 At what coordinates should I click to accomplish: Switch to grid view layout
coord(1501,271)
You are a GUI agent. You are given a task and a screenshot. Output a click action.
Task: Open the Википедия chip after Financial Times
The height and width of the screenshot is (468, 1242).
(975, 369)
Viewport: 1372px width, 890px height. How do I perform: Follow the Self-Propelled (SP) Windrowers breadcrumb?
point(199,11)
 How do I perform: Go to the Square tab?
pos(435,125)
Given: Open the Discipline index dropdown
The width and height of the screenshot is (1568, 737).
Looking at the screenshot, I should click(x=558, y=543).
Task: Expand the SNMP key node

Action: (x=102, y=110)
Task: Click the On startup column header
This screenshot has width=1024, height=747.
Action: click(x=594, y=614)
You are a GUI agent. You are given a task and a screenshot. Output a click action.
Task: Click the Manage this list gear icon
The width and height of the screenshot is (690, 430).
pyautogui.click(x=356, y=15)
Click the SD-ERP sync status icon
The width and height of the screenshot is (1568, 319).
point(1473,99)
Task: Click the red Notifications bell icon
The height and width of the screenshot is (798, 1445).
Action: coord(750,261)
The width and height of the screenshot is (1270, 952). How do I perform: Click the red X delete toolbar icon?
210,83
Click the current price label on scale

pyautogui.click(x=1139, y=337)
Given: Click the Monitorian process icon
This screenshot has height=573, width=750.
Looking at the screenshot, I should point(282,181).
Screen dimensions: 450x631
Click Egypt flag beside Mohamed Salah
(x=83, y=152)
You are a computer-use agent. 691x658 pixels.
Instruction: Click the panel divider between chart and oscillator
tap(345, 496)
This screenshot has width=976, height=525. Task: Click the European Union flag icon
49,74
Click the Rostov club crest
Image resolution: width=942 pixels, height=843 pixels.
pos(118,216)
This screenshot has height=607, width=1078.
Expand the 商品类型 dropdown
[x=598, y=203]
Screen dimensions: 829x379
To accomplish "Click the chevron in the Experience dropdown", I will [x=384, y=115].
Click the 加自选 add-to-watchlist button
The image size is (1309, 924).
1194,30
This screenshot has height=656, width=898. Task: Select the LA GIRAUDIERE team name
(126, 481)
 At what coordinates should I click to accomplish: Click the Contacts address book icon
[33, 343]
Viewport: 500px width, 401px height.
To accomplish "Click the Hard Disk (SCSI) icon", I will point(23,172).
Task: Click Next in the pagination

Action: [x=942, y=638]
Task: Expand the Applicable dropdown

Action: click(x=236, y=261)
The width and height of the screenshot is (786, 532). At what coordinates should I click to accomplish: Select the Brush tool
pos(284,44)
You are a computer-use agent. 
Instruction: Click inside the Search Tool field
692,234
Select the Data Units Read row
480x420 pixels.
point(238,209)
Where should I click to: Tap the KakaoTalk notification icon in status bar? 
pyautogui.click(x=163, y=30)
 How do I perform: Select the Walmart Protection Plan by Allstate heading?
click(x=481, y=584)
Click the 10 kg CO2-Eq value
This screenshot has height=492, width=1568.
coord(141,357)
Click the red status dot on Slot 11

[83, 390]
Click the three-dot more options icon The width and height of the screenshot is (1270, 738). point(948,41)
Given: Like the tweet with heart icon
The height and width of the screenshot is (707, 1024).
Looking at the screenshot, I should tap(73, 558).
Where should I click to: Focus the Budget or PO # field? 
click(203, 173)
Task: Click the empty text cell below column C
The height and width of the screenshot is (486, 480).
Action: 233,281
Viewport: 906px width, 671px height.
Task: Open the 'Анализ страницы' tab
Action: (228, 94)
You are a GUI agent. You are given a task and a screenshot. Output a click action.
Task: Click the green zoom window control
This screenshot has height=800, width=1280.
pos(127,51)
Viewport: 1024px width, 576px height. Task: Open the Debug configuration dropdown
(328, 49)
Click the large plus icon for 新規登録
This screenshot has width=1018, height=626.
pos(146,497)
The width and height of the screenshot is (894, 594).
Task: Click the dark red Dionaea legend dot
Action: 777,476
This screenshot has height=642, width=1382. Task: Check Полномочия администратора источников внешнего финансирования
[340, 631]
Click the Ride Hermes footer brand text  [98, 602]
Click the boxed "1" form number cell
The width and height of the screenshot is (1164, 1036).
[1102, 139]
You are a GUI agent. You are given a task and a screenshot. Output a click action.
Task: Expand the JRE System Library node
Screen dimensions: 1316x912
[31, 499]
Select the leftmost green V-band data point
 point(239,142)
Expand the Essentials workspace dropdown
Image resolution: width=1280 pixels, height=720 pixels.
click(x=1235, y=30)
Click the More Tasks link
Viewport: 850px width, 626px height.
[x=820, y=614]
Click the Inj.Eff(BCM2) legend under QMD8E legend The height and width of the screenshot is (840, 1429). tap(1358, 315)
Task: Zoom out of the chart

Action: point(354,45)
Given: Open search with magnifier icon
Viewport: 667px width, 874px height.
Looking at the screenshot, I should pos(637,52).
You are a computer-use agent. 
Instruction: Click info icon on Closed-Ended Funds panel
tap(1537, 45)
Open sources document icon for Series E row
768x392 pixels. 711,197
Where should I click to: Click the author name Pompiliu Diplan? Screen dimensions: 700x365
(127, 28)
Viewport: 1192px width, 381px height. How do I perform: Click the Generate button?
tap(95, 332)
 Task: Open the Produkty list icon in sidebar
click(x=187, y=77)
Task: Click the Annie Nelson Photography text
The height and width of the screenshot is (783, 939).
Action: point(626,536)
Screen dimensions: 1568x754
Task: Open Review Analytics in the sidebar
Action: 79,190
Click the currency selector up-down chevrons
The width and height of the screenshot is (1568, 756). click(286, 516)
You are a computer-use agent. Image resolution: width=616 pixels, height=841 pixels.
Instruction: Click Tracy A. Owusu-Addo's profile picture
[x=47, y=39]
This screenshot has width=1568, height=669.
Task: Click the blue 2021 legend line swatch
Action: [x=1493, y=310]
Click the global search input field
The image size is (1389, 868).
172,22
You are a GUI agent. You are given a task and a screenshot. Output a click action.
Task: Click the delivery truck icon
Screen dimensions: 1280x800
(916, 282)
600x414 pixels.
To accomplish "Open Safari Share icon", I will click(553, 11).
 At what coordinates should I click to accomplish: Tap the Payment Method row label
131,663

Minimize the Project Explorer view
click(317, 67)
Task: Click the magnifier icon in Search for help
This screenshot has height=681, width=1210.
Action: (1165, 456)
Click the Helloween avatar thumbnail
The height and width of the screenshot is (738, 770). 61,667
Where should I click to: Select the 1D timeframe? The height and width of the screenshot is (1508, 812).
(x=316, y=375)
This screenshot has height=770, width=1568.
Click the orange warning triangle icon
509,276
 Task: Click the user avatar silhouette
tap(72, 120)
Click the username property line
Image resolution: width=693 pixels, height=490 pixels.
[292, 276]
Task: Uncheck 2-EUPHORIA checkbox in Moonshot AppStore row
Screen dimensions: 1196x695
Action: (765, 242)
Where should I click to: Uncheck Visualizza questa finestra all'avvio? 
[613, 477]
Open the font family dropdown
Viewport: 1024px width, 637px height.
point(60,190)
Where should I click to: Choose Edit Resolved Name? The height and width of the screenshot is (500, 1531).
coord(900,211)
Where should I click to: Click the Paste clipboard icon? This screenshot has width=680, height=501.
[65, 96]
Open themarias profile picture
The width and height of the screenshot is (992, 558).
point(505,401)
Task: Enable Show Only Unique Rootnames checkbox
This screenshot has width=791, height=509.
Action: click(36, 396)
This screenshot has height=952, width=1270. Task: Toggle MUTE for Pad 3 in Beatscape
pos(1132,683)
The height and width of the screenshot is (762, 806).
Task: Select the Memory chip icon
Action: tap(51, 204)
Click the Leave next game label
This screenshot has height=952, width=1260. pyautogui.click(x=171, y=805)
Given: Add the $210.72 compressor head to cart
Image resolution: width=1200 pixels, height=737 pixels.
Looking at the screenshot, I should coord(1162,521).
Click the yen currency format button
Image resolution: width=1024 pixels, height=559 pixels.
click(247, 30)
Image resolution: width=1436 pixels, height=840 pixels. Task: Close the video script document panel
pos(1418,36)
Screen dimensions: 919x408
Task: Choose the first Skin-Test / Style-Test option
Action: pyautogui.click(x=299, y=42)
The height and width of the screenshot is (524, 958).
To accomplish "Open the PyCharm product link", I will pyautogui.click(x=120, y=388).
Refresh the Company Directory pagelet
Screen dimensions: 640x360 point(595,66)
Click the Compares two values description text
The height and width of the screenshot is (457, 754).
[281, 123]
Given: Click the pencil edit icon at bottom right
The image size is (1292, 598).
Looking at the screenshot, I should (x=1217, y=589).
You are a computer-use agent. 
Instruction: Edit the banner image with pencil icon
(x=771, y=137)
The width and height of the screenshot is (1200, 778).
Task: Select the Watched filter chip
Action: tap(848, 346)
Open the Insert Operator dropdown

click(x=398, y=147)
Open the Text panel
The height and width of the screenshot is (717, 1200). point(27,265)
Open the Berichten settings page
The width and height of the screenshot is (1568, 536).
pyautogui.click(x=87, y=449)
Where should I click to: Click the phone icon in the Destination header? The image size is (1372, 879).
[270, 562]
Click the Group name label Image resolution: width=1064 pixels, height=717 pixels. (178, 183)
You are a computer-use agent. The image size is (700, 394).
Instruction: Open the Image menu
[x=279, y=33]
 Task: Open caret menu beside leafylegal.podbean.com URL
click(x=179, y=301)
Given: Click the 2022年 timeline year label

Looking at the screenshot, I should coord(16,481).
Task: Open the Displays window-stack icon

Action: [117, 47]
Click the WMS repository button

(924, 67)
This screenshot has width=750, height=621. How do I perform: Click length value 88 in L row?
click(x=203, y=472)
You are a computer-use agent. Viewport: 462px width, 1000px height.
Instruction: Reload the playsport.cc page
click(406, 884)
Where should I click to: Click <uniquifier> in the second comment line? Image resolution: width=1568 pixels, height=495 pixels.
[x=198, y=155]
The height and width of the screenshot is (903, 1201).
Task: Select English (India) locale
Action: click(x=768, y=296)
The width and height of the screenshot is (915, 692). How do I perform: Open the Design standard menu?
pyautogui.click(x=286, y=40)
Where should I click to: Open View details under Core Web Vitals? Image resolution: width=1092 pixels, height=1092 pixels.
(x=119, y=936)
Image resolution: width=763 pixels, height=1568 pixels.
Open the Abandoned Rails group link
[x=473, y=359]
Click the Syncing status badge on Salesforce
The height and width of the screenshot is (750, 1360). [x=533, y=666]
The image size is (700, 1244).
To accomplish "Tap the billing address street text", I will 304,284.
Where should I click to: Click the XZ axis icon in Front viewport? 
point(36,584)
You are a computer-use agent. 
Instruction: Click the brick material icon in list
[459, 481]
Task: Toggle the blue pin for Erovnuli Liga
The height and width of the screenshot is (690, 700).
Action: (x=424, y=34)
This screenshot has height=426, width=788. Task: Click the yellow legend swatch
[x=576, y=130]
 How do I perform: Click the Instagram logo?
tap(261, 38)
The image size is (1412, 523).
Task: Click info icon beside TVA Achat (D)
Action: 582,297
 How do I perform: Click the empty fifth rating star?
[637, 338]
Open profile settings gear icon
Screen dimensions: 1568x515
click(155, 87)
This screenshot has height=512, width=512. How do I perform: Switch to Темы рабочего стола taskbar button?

_Work order_.
Count every line in the data that contains the word "column", then give that count and nothing else.

_Reply_.
2